■ **Extracted text**:
+++

So you can picture the Jay-Zs of the world selling songs, or snippets of songs, or the digital version of a lyric scribbled on a napkin, as NFTs, in deals that let Square and the artist get part of the deal.

If they get it out fast enough — while NFT mania booms — it’s easy to imagine many more headlines like these, except you’ll replace “Grimes” with “Beyonce” or whomever:

As long as you’re okay with the purely speculative hype around these kinds of sales and stories — and the understanding that some investors, including people who don’t fully understand what they’re doing, are going to make a lot of money, and some will get burned badly (see: GameStop, and also Cryptokitties, an early NFT gambit/gimmick that was kind of hot in 2018 and then cooled off but may be hot again) — then this all seems … okay? Maybe … good?

It certainly allows musicians — famous ones as well as ones you’ve never heard of — a chance to make money in an industry that currently offers them few options: Streaming music generally only pays out for enormously successful acts, and touring is hard work in the best of times. It’s also currently not available at all, due to the pandemic. The most optimistic version of the NFT story is that it allows artists (or anyone) to capture more of the value of the stuff they create than selling it through middlemen, like record labels or streaming services.

On the other hand: Even if you think the idea of Jay-Z selling five-second beatbox videos for millions of dollars and high-fiving Jack Dorsey is pretty awesome, none of this requires a $300 million deal to buy Jay-Z’s company. If Square wants to create new ways to help musicians sell real goods and digital goods, it could just do that.

Instead, Square is paying $300 million for a failed music service that doesn’t help it accomplish any of those goals.

A quick recap of the Tidal story: In 2015, Jay-Z bought an obscure Norwegian streaming service for $56 million, rebranded it, and launched it as an “artist-owned” streaming service. The idea was that Jay-Z had recruited other artists — like his wife Beyonce as well as Madonna, Rihanna, Daft Punk, and Kanye West — as partial Tidal owners, and Tidal would distinguish itself from competitors like Spotify by offering exclusive music on the service.

But in most cases, the artists involved in Tidal didn’t own their own music — big music labels did — so they couldn’t make their music exclusive on Tidal. And even the ones who did have that power, like Jay-Z, eventually relented and put their stuff on competitive services because that’s where all the listeners were.

For a while, it seemed like a big tech company, likely Samsung, might pay a lot to own Tidal, even if it wasn’t working. Apple had previously bought Beats for $3 billion as a way to vault itself into the streaming music business, so why not? But that deal never materialized, and in 2017, Sprint bought a third of Tidal and valued the company at $600 million.

Cut to Thursday’s deal, which values Tidal at something north of $300 million in an admission that Tidal hasn’t worked as a music service. And the thing about the ideas floating around the internet at this very moment, about selling Rhianna shirts or songs on Square are fine — but not related to Tidal. If Rhianna wants to do those deals, she can just do those deals. Tidal doesn’t own any of her rights to any of that.

So, what you’re really left with here is a deal that looks like a way for Jack Dorsey to move money from his publicly traded company to a company owned by a guy he likes to hang out with.

Which wouldn’t be the first time someone in a boring business has spent a lot of money to sidle up to an entertainment business. In fact, that dynamic is a core feature for Hollywood.

And while $300 million is a lot to you, a normal person, it is not much for Square: The company has $3 billion in cash on hand and likely paid for most of the deal with its stock, which, like many tech stocks, has been on a crazy tear and currently values the company at more than $100 billion.

So the real Square argument will be: Why not? If associating ourselves with Jay-Z, who we’ve also put on our board of directors, helps us convince people to buy and sell stuff on Square and talk about creating new paradigms for art and ownership, then great. And if not, it still sounds pretty cool.

+++

■ **Information supplied**:
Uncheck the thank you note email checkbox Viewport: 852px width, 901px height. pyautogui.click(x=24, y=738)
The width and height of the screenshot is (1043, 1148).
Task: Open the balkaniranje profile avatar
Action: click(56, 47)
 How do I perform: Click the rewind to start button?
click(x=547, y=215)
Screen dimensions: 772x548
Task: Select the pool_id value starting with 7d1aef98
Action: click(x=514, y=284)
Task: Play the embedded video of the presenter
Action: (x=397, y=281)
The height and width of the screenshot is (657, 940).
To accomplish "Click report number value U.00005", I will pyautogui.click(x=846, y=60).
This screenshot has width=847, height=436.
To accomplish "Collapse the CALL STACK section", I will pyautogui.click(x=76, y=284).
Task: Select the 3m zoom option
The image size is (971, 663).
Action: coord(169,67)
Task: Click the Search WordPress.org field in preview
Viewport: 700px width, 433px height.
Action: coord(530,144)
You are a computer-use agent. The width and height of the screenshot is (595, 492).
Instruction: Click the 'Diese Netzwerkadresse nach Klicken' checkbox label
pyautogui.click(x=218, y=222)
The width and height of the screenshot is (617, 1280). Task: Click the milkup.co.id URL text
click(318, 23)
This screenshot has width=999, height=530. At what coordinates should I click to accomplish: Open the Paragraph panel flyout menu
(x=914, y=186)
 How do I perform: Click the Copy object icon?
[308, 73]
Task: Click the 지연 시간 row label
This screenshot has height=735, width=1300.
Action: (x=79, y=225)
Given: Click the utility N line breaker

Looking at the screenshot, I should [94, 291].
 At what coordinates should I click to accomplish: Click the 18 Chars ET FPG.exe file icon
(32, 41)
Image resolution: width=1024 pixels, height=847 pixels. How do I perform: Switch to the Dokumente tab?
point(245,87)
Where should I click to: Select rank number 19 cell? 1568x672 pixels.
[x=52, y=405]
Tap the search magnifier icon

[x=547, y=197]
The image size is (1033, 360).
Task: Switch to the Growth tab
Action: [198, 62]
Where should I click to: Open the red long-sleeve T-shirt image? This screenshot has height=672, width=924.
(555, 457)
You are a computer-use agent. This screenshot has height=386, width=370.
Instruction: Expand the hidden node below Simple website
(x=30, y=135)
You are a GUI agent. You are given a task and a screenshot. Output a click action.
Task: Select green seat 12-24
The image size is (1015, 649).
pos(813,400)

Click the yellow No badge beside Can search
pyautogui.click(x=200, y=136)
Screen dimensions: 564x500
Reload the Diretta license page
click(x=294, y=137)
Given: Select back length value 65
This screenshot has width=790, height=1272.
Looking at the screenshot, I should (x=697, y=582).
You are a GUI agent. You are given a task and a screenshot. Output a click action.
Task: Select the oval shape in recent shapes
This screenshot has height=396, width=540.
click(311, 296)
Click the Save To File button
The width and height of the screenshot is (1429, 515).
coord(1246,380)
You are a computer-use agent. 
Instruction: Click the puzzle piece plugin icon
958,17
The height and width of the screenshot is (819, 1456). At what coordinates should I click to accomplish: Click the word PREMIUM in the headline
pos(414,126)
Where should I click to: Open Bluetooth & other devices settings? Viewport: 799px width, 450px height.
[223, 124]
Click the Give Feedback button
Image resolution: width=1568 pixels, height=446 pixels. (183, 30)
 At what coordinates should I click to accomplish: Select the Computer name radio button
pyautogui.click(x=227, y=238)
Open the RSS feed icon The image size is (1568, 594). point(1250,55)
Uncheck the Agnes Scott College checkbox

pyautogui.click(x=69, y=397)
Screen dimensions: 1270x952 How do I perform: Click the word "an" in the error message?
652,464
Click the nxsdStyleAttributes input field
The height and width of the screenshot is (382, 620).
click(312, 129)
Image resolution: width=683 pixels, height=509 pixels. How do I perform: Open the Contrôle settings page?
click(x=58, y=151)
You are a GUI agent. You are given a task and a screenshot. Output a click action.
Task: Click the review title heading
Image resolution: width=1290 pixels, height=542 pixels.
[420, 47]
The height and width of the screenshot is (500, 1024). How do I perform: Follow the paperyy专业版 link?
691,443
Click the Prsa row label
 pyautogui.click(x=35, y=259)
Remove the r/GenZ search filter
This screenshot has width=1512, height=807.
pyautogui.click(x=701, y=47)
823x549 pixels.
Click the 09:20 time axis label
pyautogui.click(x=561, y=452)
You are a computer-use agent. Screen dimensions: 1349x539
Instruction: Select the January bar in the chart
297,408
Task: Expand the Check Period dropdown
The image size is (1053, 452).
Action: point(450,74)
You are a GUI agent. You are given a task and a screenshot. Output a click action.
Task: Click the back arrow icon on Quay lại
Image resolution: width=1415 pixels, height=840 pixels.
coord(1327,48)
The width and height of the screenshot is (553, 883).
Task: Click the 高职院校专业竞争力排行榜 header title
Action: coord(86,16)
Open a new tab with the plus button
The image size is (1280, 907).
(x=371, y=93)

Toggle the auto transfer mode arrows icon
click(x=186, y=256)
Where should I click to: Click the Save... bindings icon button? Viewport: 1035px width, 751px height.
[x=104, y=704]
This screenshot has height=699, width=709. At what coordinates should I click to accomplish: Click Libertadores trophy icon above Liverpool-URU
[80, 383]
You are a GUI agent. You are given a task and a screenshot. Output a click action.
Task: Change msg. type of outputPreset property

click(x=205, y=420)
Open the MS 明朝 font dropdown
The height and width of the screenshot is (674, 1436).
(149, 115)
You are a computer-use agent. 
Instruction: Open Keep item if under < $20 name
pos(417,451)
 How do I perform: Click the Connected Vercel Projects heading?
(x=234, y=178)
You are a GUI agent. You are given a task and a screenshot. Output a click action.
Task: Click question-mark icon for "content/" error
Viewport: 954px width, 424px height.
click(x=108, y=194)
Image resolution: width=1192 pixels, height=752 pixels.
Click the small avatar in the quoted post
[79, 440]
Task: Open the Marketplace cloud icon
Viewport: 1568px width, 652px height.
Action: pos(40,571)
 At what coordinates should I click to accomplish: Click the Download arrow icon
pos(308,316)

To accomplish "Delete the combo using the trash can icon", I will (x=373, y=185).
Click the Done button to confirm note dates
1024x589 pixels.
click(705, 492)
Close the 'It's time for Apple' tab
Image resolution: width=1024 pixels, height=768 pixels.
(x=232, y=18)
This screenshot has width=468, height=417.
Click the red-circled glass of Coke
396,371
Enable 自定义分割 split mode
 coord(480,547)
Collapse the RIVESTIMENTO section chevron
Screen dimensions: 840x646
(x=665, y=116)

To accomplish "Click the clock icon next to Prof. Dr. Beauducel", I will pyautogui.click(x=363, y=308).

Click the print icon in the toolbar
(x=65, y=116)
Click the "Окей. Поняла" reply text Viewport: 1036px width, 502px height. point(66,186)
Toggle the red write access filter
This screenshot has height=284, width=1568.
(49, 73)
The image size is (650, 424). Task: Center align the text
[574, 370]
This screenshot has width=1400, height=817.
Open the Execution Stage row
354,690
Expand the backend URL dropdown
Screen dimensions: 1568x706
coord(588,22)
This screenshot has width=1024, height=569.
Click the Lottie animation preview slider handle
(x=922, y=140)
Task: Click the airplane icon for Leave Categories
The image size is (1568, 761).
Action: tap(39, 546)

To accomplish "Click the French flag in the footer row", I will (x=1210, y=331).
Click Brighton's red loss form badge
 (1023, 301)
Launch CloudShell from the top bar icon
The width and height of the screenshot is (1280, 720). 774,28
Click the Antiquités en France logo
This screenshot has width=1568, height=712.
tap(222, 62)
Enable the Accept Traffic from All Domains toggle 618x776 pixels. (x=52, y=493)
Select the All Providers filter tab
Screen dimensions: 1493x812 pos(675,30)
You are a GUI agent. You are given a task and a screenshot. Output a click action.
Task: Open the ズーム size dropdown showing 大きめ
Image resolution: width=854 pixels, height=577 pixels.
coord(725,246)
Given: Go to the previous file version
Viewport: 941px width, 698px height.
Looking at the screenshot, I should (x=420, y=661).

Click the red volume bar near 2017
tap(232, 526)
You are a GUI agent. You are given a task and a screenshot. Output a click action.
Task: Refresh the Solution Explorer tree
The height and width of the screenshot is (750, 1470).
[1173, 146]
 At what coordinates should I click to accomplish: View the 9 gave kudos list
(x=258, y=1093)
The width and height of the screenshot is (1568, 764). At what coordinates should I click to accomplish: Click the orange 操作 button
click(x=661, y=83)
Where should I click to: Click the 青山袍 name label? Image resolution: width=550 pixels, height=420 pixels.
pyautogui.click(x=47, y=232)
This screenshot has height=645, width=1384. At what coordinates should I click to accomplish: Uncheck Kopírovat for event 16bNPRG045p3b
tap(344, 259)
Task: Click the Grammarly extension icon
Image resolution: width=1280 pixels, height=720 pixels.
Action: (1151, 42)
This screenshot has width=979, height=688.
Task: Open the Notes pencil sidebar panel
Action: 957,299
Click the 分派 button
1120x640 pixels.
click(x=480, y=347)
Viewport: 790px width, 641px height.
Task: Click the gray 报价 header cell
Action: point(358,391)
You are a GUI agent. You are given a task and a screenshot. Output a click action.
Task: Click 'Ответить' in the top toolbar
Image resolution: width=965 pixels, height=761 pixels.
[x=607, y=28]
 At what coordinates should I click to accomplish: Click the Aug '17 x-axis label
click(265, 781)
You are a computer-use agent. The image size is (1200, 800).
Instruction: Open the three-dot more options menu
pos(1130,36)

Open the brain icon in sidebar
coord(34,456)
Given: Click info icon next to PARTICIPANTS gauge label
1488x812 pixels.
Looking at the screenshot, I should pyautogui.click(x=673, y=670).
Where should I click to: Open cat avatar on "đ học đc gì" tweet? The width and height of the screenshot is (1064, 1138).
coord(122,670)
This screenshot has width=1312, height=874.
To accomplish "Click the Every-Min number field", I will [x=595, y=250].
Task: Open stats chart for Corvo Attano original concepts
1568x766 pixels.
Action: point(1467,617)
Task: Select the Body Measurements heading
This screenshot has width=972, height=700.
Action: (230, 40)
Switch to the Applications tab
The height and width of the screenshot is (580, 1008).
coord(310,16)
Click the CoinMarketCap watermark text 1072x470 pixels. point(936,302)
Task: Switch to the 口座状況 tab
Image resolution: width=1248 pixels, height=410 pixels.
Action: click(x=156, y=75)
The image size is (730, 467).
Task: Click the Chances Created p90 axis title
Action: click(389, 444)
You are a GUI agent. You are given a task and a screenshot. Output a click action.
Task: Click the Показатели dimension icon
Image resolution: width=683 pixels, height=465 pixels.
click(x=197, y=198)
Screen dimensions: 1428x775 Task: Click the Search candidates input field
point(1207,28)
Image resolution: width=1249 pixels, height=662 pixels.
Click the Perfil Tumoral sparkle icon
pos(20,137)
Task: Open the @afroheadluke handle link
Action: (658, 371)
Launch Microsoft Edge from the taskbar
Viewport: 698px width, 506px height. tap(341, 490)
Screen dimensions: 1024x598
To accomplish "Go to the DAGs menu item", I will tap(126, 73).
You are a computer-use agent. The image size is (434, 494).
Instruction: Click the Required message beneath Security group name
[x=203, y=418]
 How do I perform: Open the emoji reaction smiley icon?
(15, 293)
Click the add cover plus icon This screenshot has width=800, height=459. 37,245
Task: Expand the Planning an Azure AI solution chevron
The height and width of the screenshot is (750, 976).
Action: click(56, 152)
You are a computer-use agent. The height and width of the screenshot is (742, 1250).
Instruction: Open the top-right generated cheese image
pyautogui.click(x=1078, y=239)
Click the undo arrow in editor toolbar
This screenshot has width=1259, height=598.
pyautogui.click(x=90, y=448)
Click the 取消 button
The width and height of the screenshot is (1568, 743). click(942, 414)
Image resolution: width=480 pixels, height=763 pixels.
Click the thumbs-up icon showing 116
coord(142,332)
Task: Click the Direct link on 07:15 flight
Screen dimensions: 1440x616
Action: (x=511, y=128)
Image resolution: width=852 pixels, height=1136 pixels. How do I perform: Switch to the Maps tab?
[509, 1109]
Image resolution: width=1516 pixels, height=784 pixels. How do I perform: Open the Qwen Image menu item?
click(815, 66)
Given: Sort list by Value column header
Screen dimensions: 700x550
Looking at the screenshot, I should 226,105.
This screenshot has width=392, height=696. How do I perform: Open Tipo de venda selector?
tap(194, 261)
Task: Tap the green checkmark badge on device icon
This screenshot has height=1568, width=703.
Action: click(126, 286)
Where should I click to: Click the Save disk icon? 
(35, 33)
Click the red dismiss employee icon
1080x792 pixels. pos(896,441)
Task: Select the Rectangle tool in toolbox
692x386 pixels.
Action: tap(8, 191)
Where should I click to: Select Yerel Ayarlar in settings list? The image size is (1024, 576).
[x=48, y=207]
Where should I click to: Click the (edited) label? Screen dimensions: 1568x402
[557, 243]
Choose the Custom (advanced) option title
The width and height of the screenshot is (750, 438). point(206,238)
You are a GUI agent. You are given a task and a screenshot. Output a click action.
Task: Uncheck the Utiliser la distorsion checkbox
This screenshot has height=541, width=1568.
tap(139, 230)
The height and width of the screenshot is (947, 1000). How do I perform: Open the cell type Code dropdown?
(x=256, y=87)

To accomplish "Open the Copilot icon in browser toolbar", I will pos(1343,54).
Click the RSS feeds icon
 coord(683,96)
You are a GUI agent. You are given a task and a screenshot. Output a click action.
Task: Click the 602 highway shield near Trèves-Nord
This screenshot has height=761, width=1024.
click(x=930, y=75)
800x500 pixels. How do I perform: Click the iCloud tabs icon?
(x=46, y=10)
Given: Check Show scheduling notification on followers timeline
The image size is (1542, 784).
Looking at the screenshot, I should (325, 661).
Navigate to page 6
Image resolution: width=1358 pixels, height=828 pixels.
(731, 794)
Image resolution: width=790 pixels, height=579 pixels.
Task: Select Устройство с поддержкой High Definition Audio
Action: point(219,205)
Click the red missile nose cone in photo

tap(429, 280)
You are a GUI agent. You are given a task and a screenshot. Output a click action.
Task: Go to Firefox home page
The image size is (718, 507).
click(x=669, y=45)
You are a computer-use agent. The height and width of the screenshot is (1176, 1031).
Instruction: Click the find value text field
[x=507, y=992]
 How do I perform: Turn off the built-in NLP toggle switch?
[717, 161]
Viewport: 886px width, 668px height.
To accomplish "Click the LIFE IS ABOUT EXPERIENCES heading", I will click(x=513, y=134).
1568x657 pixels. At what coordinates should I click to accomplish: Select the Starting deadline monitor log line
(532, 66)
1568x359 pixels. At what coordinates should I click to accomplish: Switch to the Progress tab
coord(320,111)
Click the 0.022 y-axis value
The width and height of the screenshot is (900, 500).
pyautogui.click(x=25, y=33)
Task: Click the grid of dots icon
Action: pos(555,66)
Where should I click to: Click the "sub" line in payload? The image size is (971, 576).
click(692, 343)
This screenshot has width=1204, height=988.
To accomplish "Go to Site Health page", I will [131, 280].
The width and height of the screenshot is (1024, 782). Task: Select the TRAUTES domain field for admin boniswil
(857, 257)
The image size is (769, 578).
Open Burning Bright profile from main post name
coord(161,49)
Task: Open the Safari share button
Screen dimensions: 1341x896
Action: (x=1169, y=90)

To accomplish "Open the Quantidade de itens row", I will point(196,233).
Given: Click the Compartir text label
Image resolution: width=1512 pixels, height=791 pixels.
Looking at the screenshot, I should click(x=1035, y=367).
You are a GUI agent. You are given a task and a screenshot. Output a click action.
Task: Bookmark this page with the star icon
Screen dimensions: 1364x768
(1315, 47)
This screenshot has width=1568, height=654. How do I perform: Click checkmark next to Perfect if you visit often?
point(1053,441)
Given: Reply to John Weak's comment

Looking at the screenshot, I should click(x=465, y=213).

+++

■ **Exercise instructions**:
Answer these from the text about Square's Tidal deal:
1. What did Jay-Z pay for the Norwegian streaming service in 2015?
2. What share of Tidal did Sprint buy in 2017?
3. How much cash does Square have on hand?

■ **Solution for this task**:
1. $56 million
2. A third
3. $3 billion